Human beings are relational creatures, attaching ourselves to people and things that are, at the same time, finite. This combination of attachment and finitude is the occasion for grief. Finitude is a shorthand way of speaking about the limitedness of everything. The fundamental human dilemma is that we are limited creatures who know that we will die. The fundamental human longing is that we might keep the unity we had before birth forever. Only God is forever. Finitude and death are part of the creation that God declared good. But when our job, primary relationship, or vacation is pleasurable, we like to think it will never end. Therefore, it is not surprising that we struggle with being finite creatures. When death occurs prematurely or when we are confronted with unexpected and inconvenient limits, it is difficult to acknowledge that finitude is generally a good thing. Even if we believe death is part of God's plan, we will rage at death when it is experienced as a thief that robs us of people we love. Jesus' acceptance of his death teaches us how to grieve loss, embrace others in our sorrow, and then accept God's love as the guarantor that death is not the final ending.

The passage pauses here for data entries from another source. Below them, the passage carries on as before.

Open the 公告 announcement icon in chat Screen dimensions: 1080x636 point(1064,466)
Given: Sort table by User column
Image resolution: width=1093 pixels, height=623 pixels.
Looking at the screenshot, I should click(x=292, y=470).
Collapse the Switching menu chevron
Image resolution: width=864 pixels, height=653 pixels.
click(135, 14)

“Attachment” describes the inclination of all humans to form strong bonds of affection with people and things. Some people seek to limit their attachments because it is too painful to lose what they love. Some kinds of Christian spirituality support the conviction that we should limit our attachments because “this world is not our home.” If, however, we limit our attachments in order to diminish our grief, we also may end up fleeing from the fullness of life to avoid the pain of loss. On the other side, there are people who seek to avoid grief by holding on to everything they love or value. Their lives are often diminished by the desire to preserve predictable life patterns and relationships or are immobilized by accumulated clutter and treasured relics. The human task is to love, knowing that we will eventually lose what we love. Grief is an inevitable dimension of living because loss is an inescapable part of human life in its fullness. In loving, grieving begins.
Understanding the pervasiveness of loss gives us opportunities for learning how to grieve and prepare for death from the beginning of life. In the process of writing the book All Our Losses, All Our Griefs, Kenneth Mitchell and I gathered more than a thousand vignettes about loss unrelated to the death of a person. From those stories, we developed a typology of loss that included the loss of material, the loss of role, the loss of physical functions, and the loss of dreams, as well as the loss of a beloved person. Our intent was to make loss a common dimension of living and to legitimate grief for losses other than death. Understood this way, the human journey is an ongoing struggle with the perpetually perishing in life. Therefore, the pains of grief are an inevitable part of finite living. The belief that suffering is a consequence of loving fully and living faithfully is embodied most clearly for me in the Christian symbol of the cross. If we hold on to life, we lose it: we find life by letting it go. Learning how to grieve is prelude to embracing this paradox at the center of Christian spirituality.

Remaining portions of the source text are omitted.